Following close behind, at a little less than 15 percent, are jobs that require a doctorate.
However while jobs requiring advanced degrees were projected to grow the fastest, as an absolute measure of total jobs they will remain in the minority. The report said that the two occupational groups that are projected to grow the fastest—health care support occupations and personal care and service occupations—typically do not have postsecondary education requirements at entry-level positions. However. it also said that these two groups had median wages below those of the overall population, which has tended to be the case for jobs that do not have this barrier to entry.
However, of the 10 fastest-growing specific occupations (such as home health care aide versus the overall category of health care support), four will require a master's degree or higher, and most require postsecondary education for entry-level positions. The exception was the fastest growing of all of them, solar photovoltaic installer, which typically needs only a high school education.
The report calls to mind a 2017 study from
Harvard Business School that said the number of jobs requiring an advanced degree was rising, even though the nature of the jobs hadn't changed.
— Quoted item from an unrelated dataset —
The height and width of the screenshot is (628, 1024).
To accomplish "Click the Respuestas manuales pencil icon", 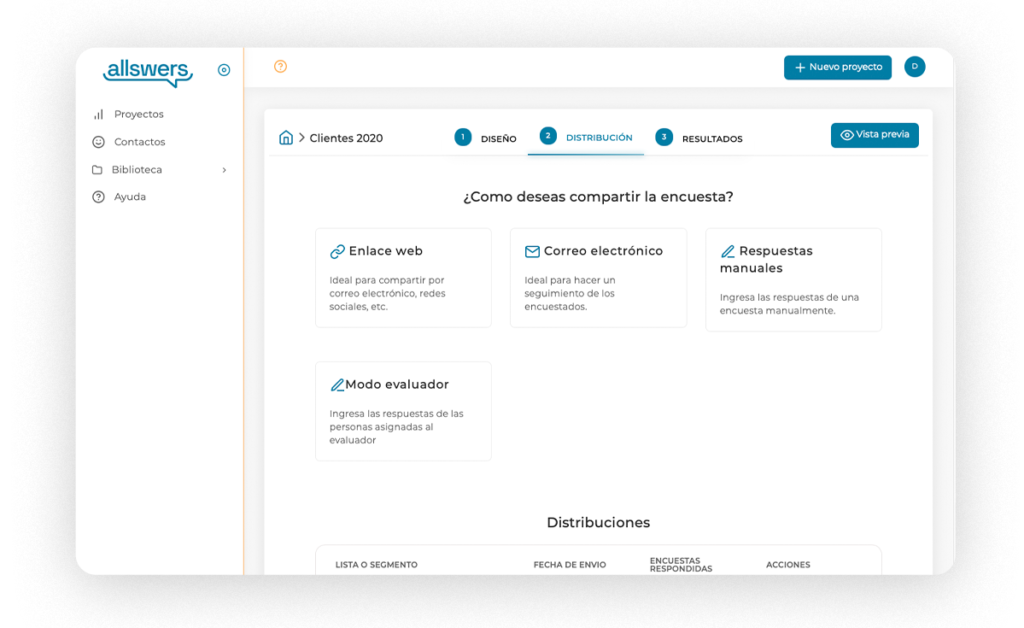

For instance, while 67 percent of open production worker supervisor positions required a college degree, only 16 percent of workers already employed in this position actually have one. This 51 percent difference was referred to in the study as a "degree gap."
Other occupations with significant degree gaps includ executive secretaries and executive administrative assistants (47 percent), supervisors of construction trades and extraction workers (44 percent), supervisors of landscaping, lawn service and groundskeeping workers (55 percent), transportation, storage and distribution managers (44 percent), and surveying and mapping technicians (40 percent).
The Harvard study said this amounted to "degree inflation" and estimated that about 6 million jobs are at risk of it. What that study found was that, in general, employers were using a college degree as an overall proxy for both hard (70 percent) and soft (60 percent) skills. For many companies, a bachelor’s degree signals that job candidates have put themselves through four years of college, meaning that they have certain life experiences, commitment levels and organization levels.